Политическая антропология (Вольтман) - страница 137

А Теогнис из Мегары жалуется в стихах:

«…но женитьба на дочери презренного плута не печалит честного человека, лишь бы она принесла ему с собою сокровища».
«Также и женщина не противится стать женой подлеца, лишь бы он был богат, ибо предпочитает она золото добродетели».[221]

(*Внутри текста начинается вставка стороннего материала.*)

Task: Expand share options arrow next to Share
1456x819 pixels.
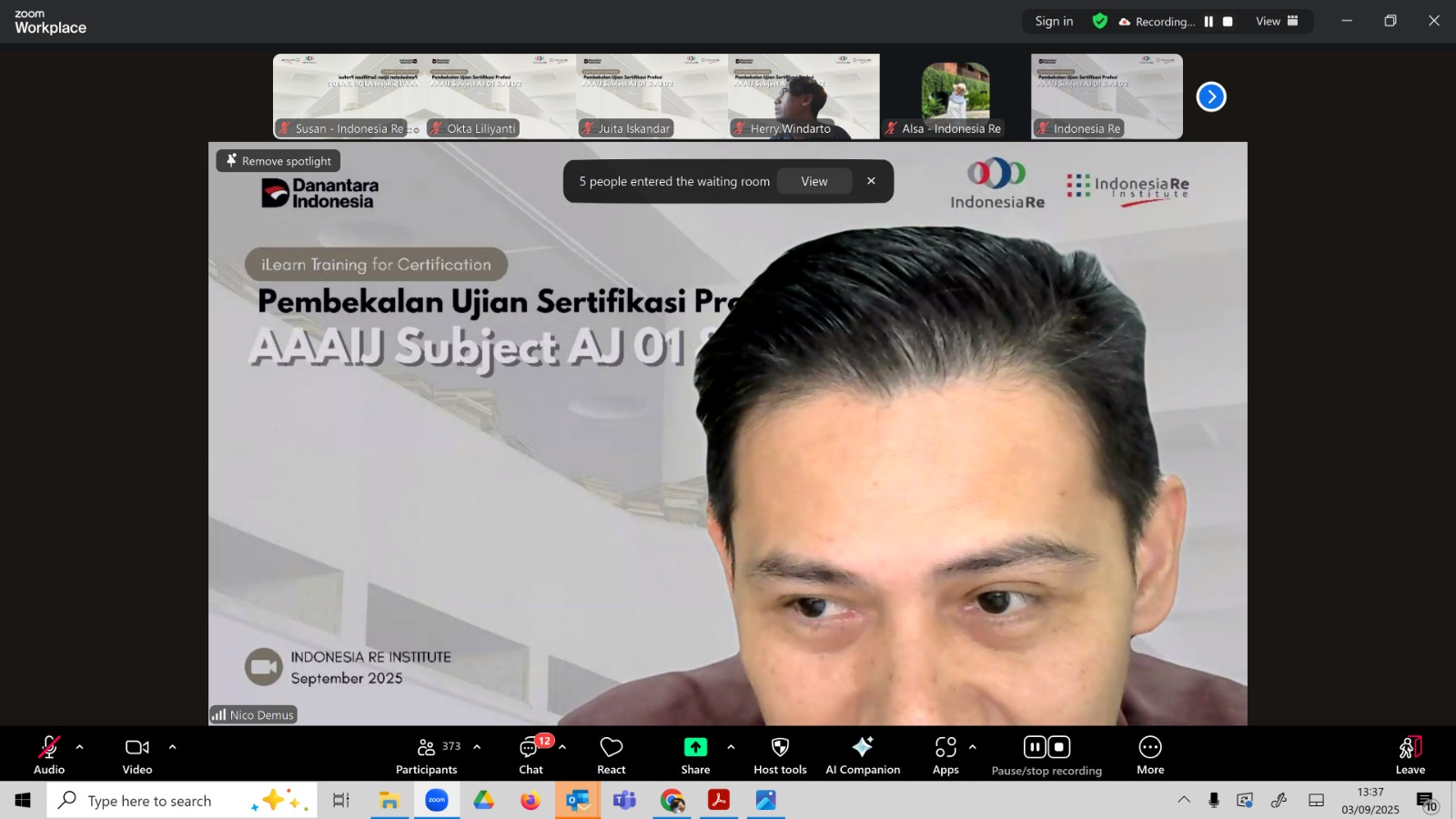Action: (x=731, y=747)
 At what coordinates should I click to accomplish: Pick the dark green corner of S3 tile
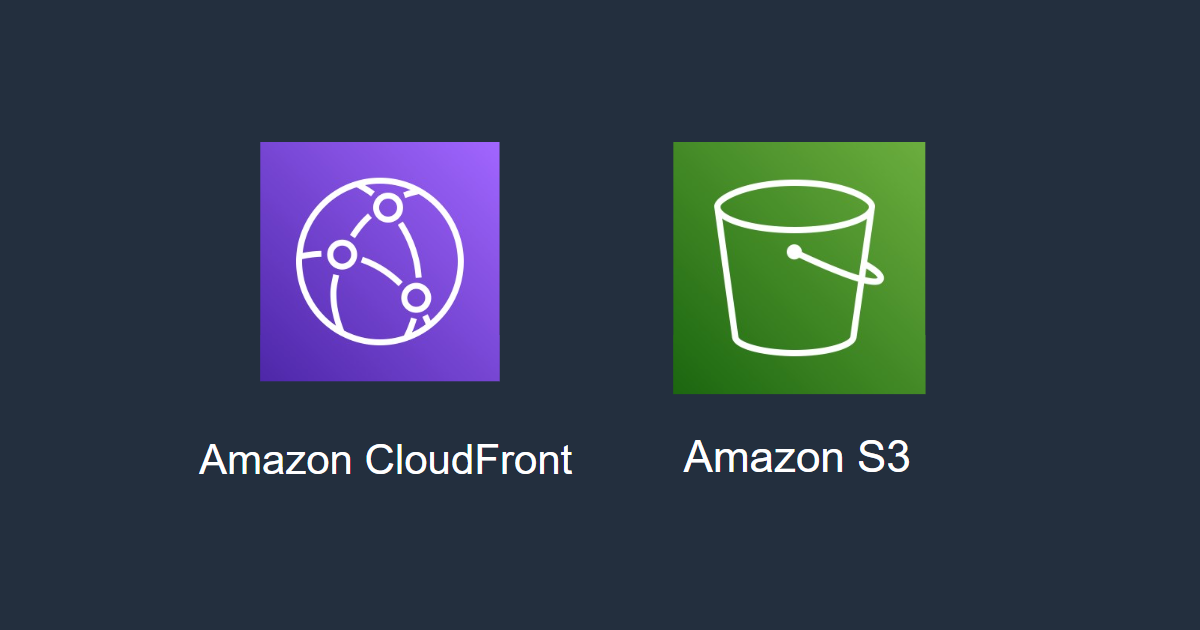pos(688,379)
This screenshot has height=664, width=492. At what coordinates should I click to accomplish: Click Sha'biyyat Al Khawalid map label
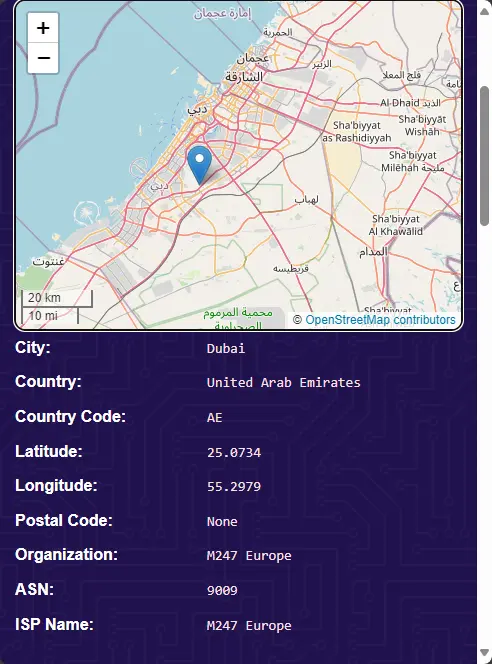click(x=395, y=225)
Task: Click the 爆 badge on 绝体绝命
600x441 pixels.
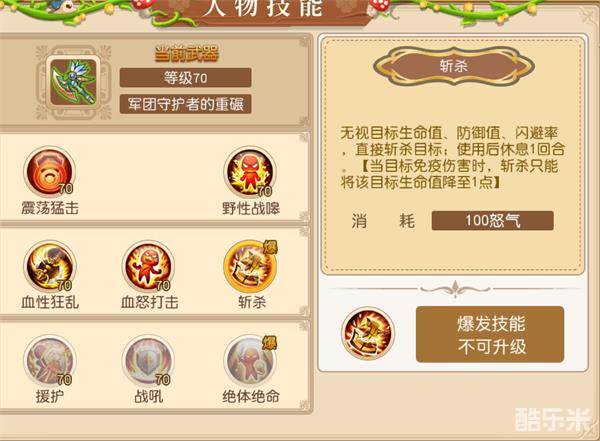Action: coord(270,343)
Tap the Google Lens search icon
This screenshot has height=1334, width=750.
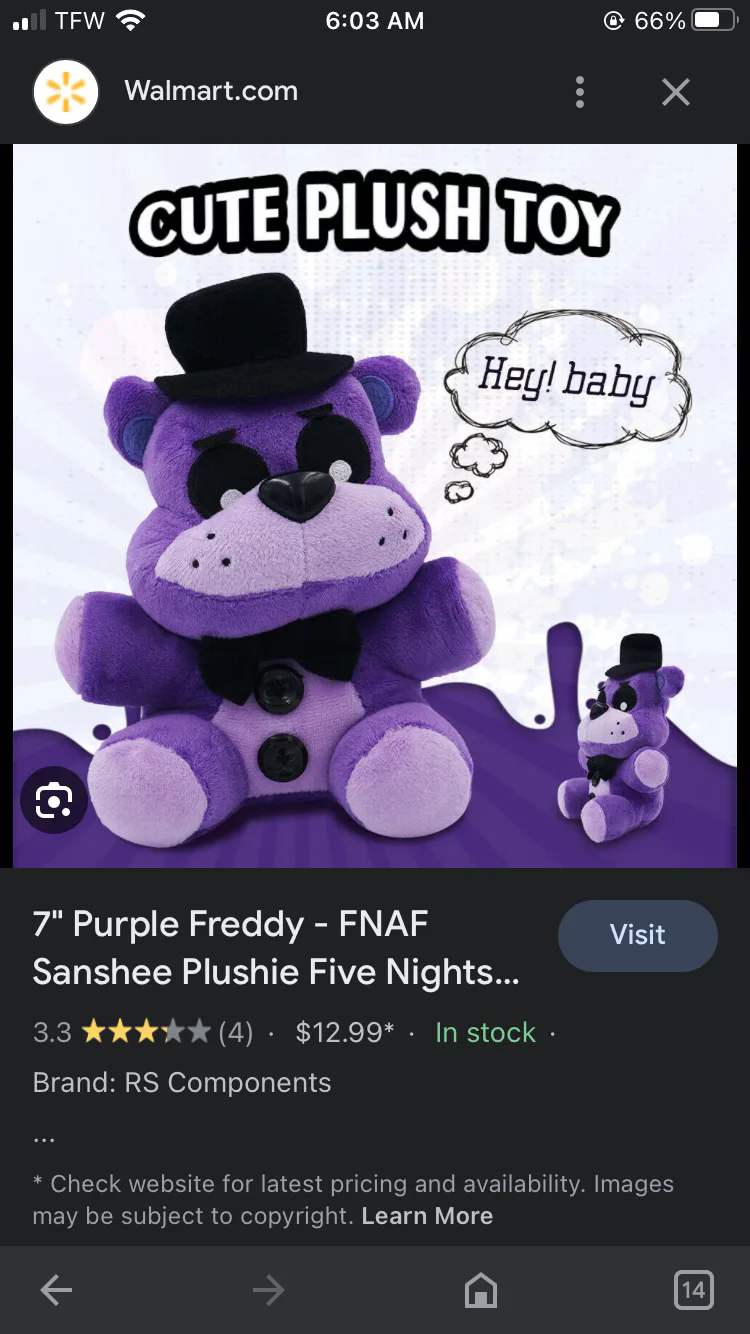click(x=54, y=800)
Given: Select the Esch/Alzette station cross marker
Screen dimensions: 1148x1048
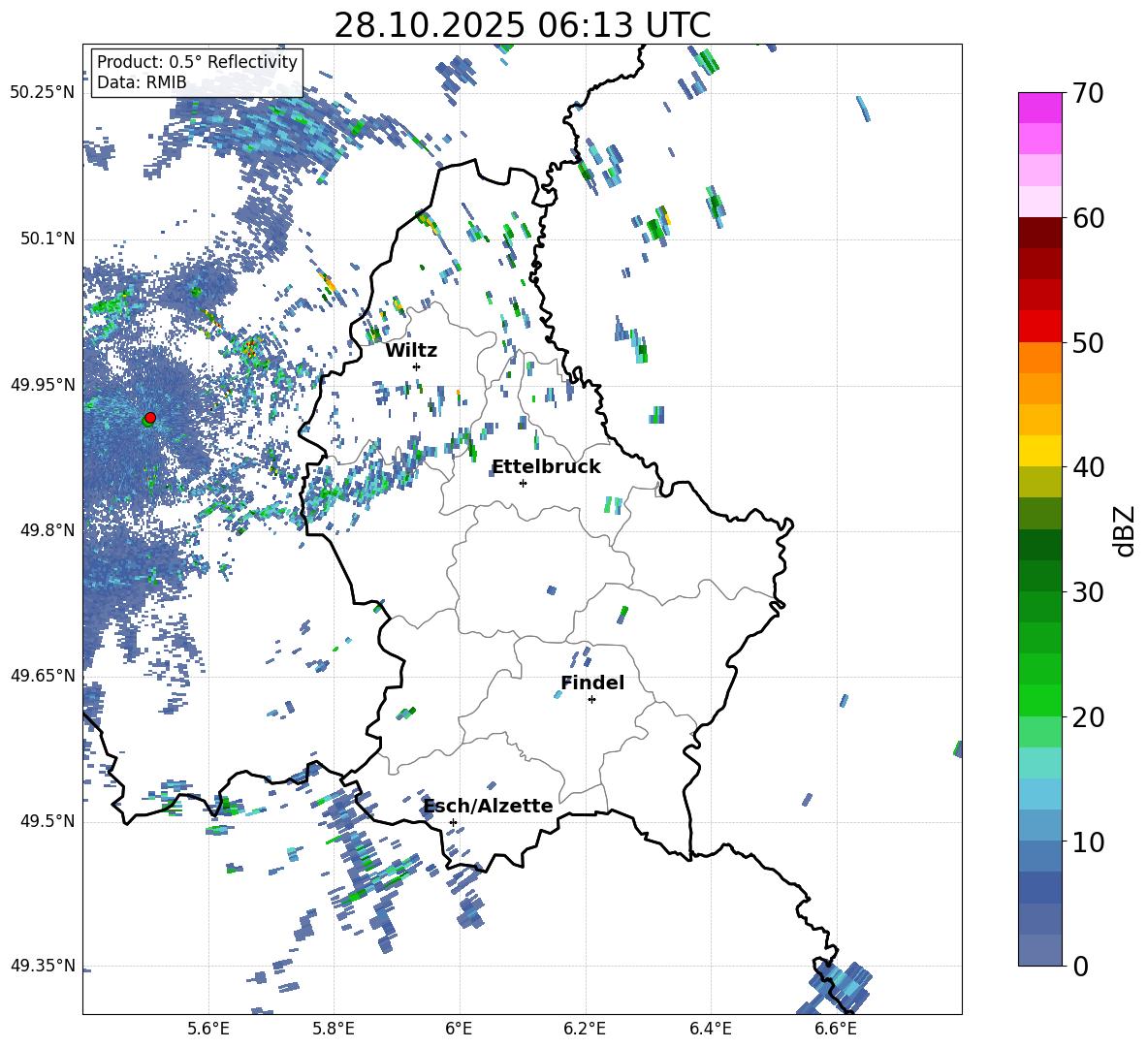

Взаимная склонность и ревность, в такой же мере, как и целомудрие и верность, являются теми важными душевными узами, которые содействуют развитию культуроспособных форм брака и семьи. Есть племена, у которых брачные узы верности еще мало развиты, и даже в тех случаях, где существует длительное единобрачие, все же практикуются по временам отдача жен напрокат и обмен их, а также предоставление дочерей и жен гостям, что, само собою разумеется, не может содействовать усовершенствованию социальной и духовной жизни. Свобода супружеских уз только при известных обстоятельствах может быть выгодной для расы. Так, Зороастр разрешал персам, в случае бесплодия жены, брать другую жену, чтобы иметь детей, так как бездетность была для персов тяжким несчастием, и поэтому царь ежегодно выдавал награду за обилие детей. Плутарх сообщает то же самое о спартанцах: «Если пожилой муж молодой женщины почувствует расположение к хорошо сложенному, молодцеватому юноше и считает его дельным человеком, то он может привести его к своей жене и присвоить себе дитя, которое произойдет от столь благородной крови. С другой стороны, достойному мужчине, которому понравилась плодовитая и добродетельная жена другого, позволялось просить у ее мужа разрешения жить с нею и совместно с ним засеять благословенное поле, распложая благородных детей, тесно соединенных кровными родственными узами, и в жилах которых текла бы благородная кровь».

Первою ступенью более глубокого духовного понимания супружеской жизни является требование верности и целомудрия со стороны женщины. Мужчина имеет большею частью право прогнать или умертвить жену, захватив ее на месте преступления. Это преимущество мужчины оправдывается естественно, так как вследствие физиологического призвания женщины, ее проступок отзывается вреднее на зарождении и воспитании потомства, чем проступок мужчины. Это понимали уже те индейские племена Парагвая, которые, сознав опасность слишком близкого соприкосновения с белыми, старались как можно более оградить своих женщин, путем строгих обычных законов, от общения с европейцами и предохранить их от специфических половых болезней.[222] Еще более высокая ступень брачной культуры заключается в том, что и на мужчину возлагается внебрачная верность как обычный долг. Любящий прикрасить Тацит полагает, что у германцев только очень немногие имели несколько жен, и те поступали так не из чувственных побуждений, а вследствие своего высокого положения. Что Тацит здесь излагает басню — это вполне ясно, так как у германцев, как и у греков и римлян, конкубинат допускался обычаем и законом, пока он не был запрещен Карлом Великим.